Planning & Approvals
7 min read
15 March 2026

When Your Neighbour Objects to Your DA: What Actually Happens

Fear of neighbour objections stops many homeowners from pursuing legitimate developments. Here's the reality of what happens, what rights neighbours actually have, and how councils decide.

S

Sarah Chen

Registered Town Planner

One of the most common fears among people planning a knockdown rebuild or major development is: "What if my neighbour objects?" The reality is more nuanced — and often more manageable — than people expect.

The Notification Process

When you lodge a DA, council will notify adjoining and nearby neighbours — typically within 20–50 metres depending on the council and development type. Neighbours get 14–28 days to submit written submissions. This is standard and expected; receiving an objection doesn't mean your DA will be refused.

What Grounds for Objection Are Valid?

This is the key point most people don't know: neighbours can only object on planning-relevant grounds.

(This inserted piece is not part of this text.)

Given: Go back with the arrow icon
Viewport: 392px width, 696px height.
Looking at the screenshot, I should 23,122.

Valid grounds include:

  • Privacy impacts (overlooking of outdoor living areas or windows)
  • Overshadowing (loss of solar access to living areas or solar panels)
  • Visual bulk and scale (the building feels out of character)
  • Traffic and parking impacts
  • Heritage impacts (in heritage conservation areas)

Not valid grounds: "I just don't want them to build," personal disputes, concerns about construction noise during the build, or general preference for the neighbourhood to stay the same.

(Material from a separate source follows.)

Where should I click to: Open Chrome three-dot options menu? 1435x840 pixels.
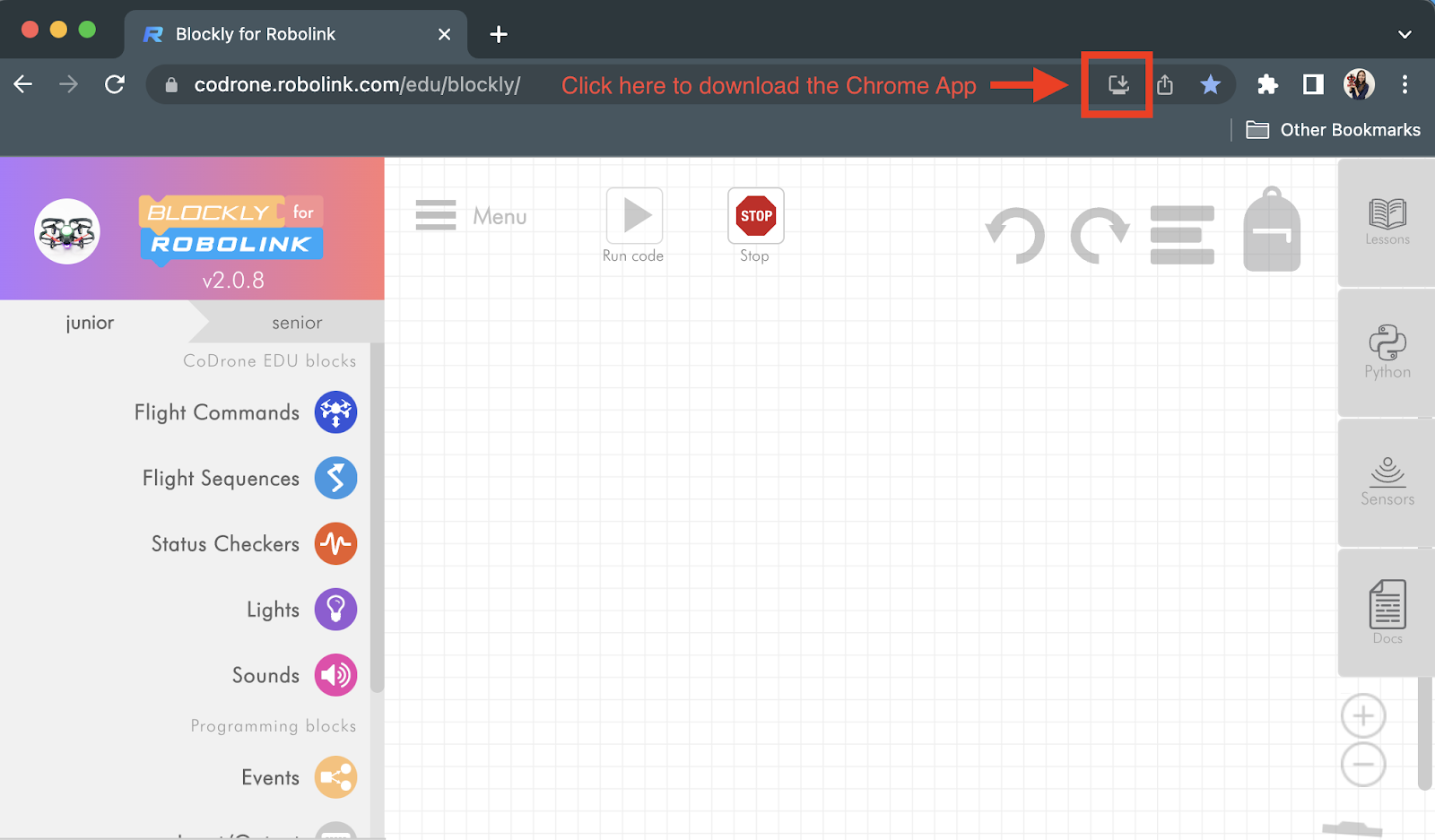point(1405,84)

How Council Weighs Objections

Council planners are required to assess your DA against the relevant planning controls — not against the volume of objections. Receiving 50 objection letters doesn't automatically mean refusal; receiving one detailed, well-founded objection can carry more weight. Councils look at:

  • Whether the objection raises legitimate planning concerns
  • Whether those concerns can be addressed through conditions
  • Whether the development complies with the relevant controls despite the concerns

What Happens If Your DA Goes to a Panel?

If your DA is complex or contentious, it may be referred to a Local Planning Panel (LPP) instead of being determined by council staff. This happens more often for larger developments, heritage matters, or when councillors have a conflict of interest. The LPP is an independent body and often more consistent in its decision-making than council.

Practical Steps to Manage Neighbour Relations

  1. Talk to neighbours early — before lodging. Show them the plans. Many objections come from surprise, not genuine opposition.
  2. Address privacy proactively — screen planting, high sill windows on shared boundaries, and privacy louvres cost very little but eliminate the most common objection ground.
  3. Shadow diagrams matter — if your build is two-storey, get proper shadow diagrams prepared. If you can show minimal impact on neighbouring solar access, you pre-empt the objection.
  4. Engage a planner — a town planner can review your plans before lodgement and identify objection risks so you can address them in the design.

The bottom line: a well-designed, compliant KDR development will usually be approved even with objections, especially if your town planner has anticipated and addressed likely concerns in the Statement of Environmental Effects.